= ABOUT THIS EXERCISE =
The reply should reproduce every line of the data below word for word, minus any images.

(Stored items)
↓↓↓

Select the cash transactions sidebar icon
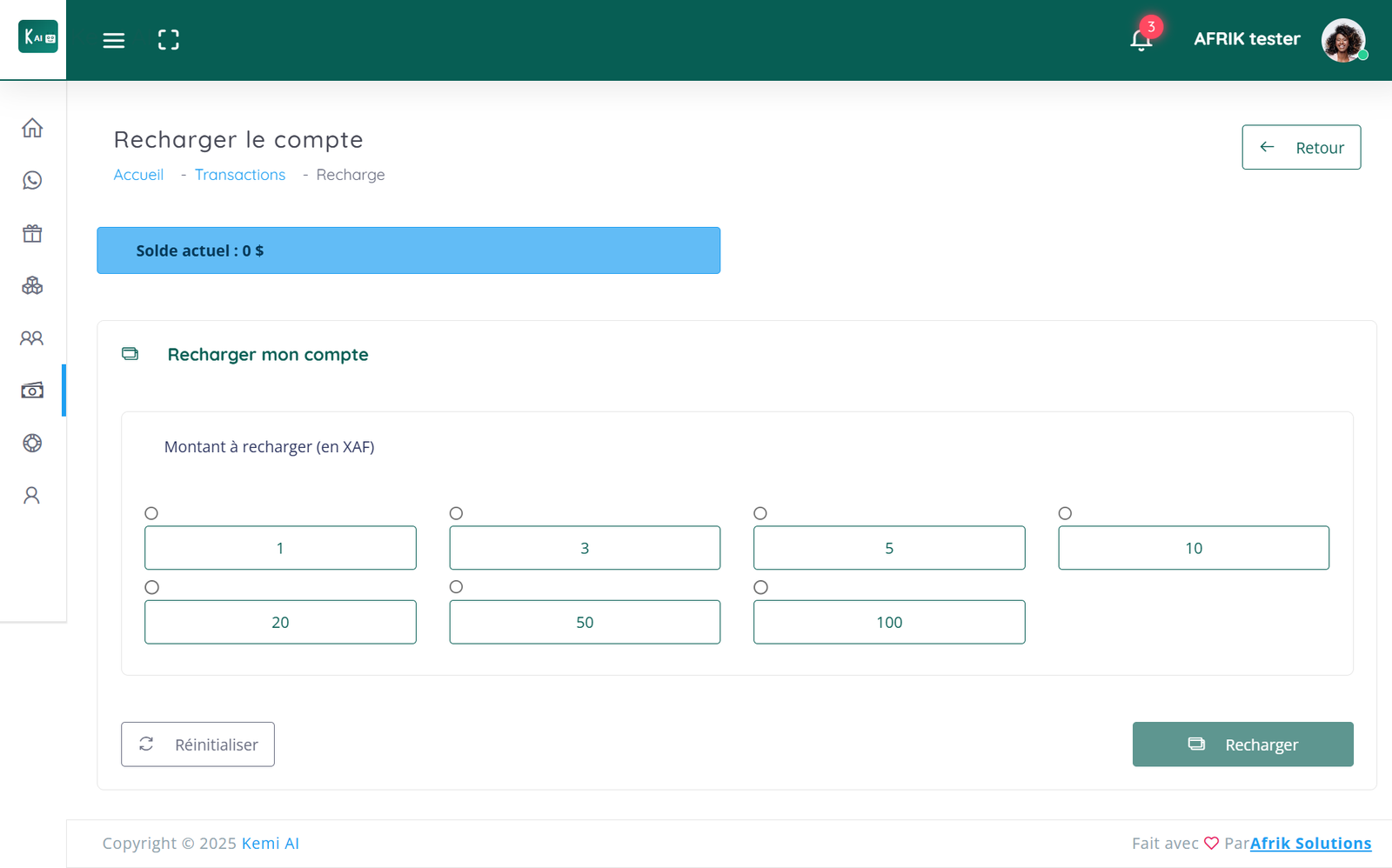 pyautogui.click(x=32, y=391)
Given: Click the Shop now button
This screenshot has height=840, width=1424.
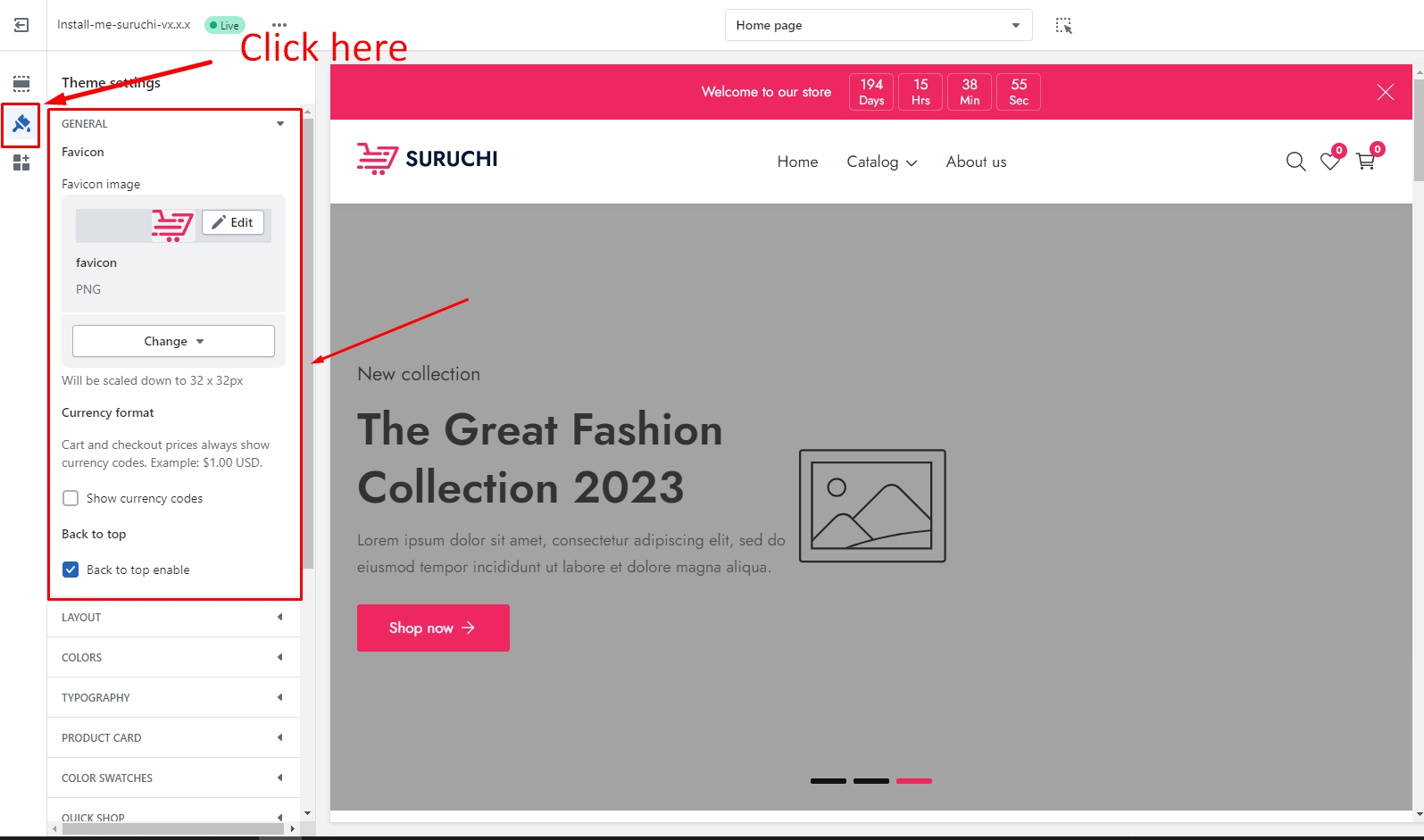Looking at the screenshot, I should click(x=433, y=628).
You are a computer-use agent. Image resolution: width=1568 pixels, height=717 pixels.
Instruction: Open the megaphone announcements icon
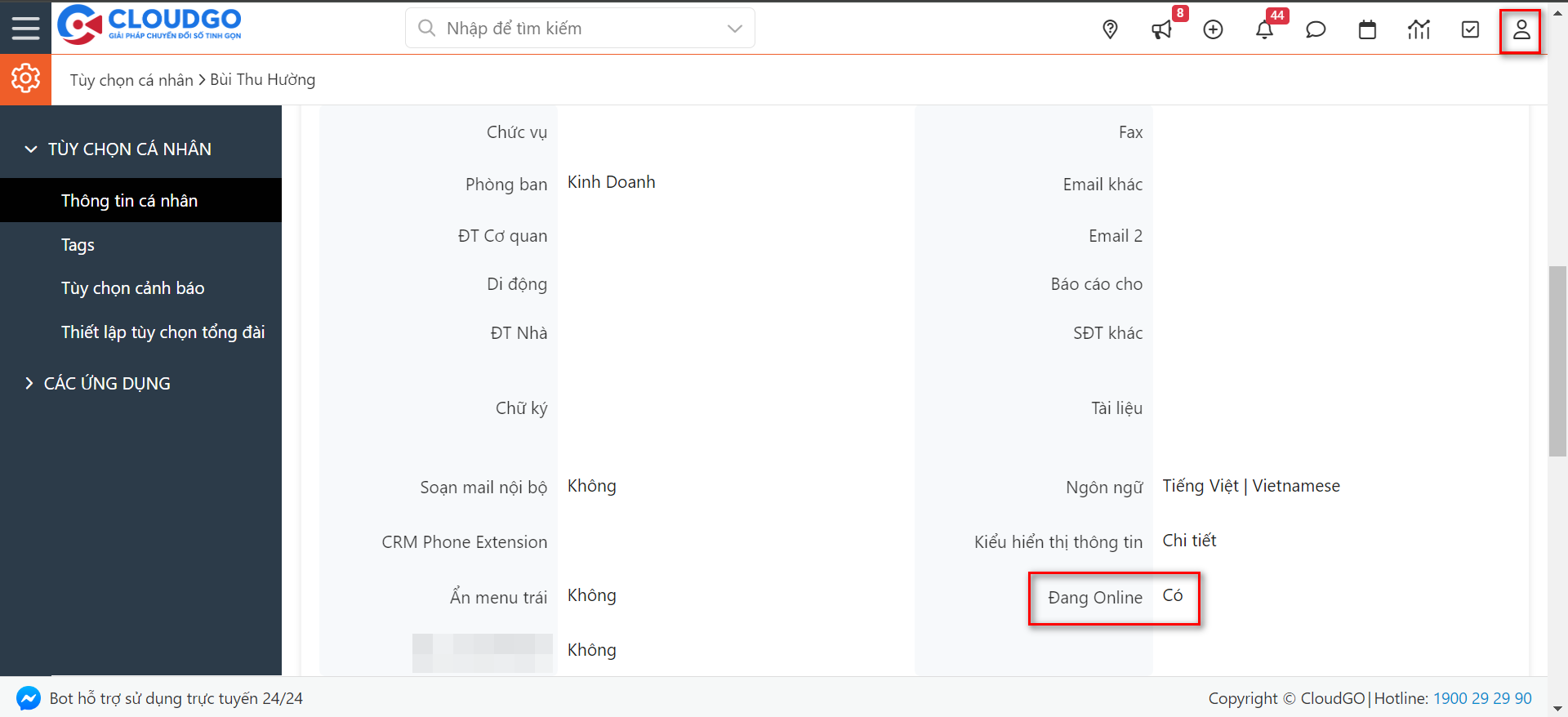point(1161,30)
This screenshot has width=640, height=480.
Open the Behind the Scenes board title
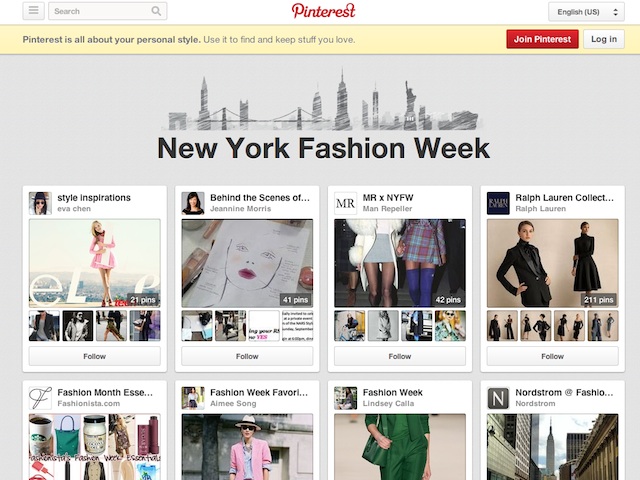[x=260, y=198]
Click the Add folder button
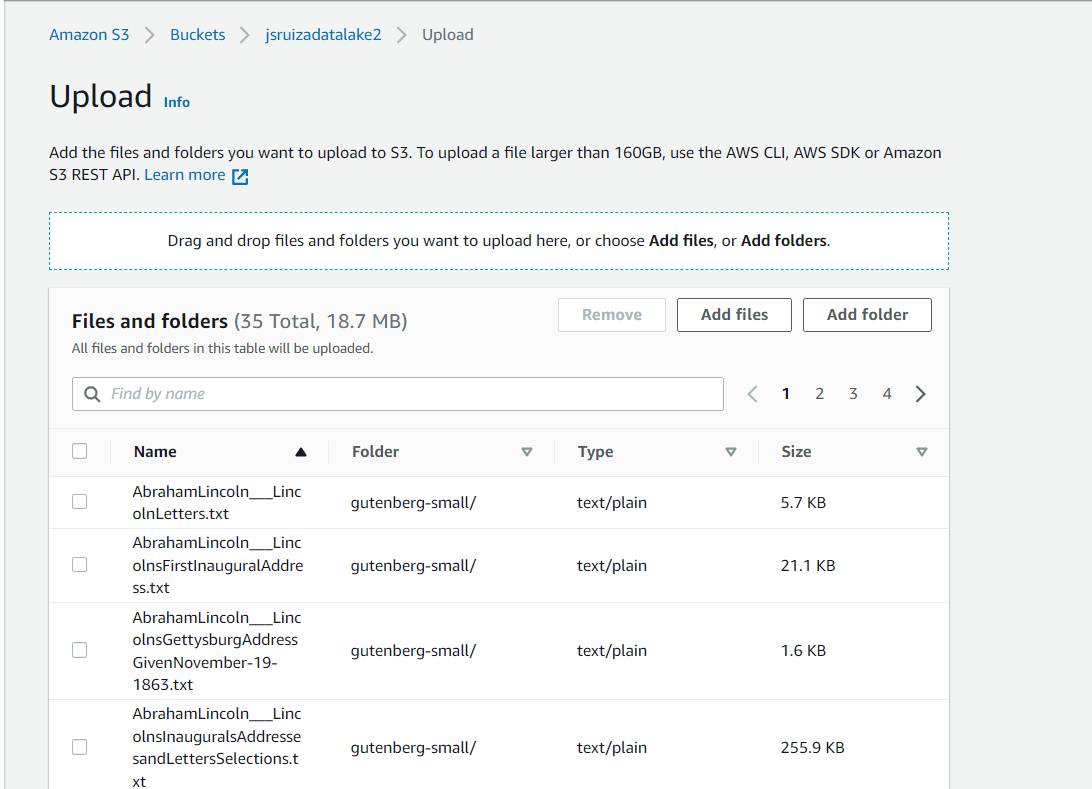The image size is (1092, 789). 867,314
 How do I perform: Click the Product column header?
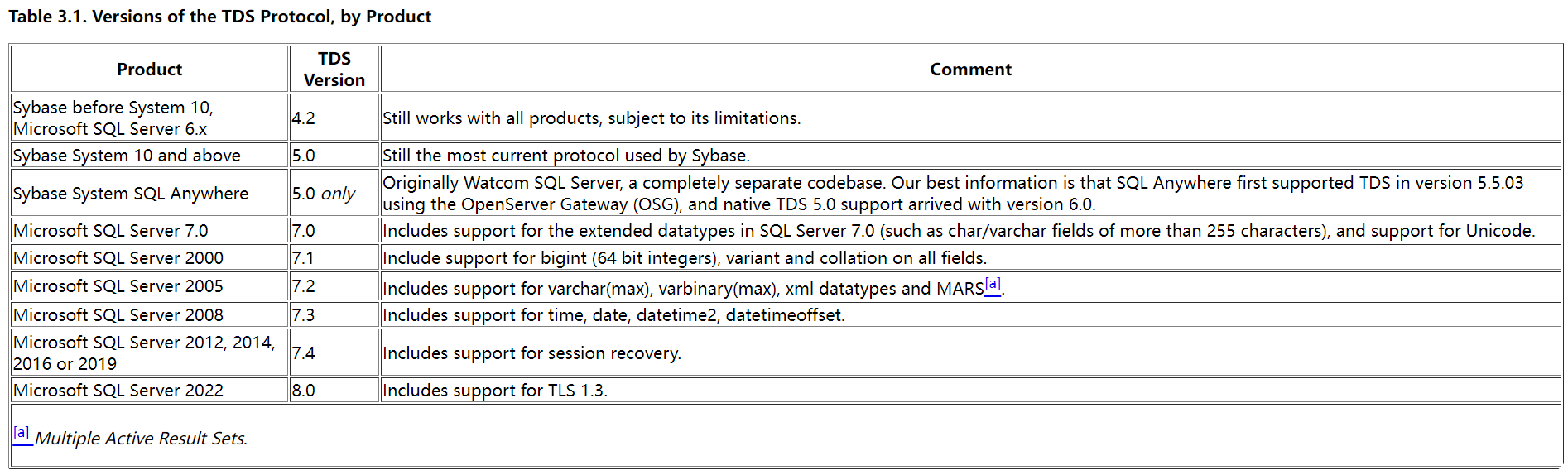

↑↑↑

= SOLVED EXERCISE =
Select the cash transactions sidebar icon
 pyautogui.click(x=32, y=391)
Given: Click the Shop now button
This screenshot has height=840, width=1424.
Looking at the screenshot, I should click(x=433, y=628).
You are a computer-use agent. Image resolution: width=1568 pixels, height=717 pixels.
Instruction: Open the megaphone announcements icon
point(1161,30)
This screenshot has width=640, height=480.
Open the Behind the Scenes board title
[x=260, y=198]
Click the Add folder button
The image size is (1092, 789). 867,314
 How do I perform: Click the Product column header?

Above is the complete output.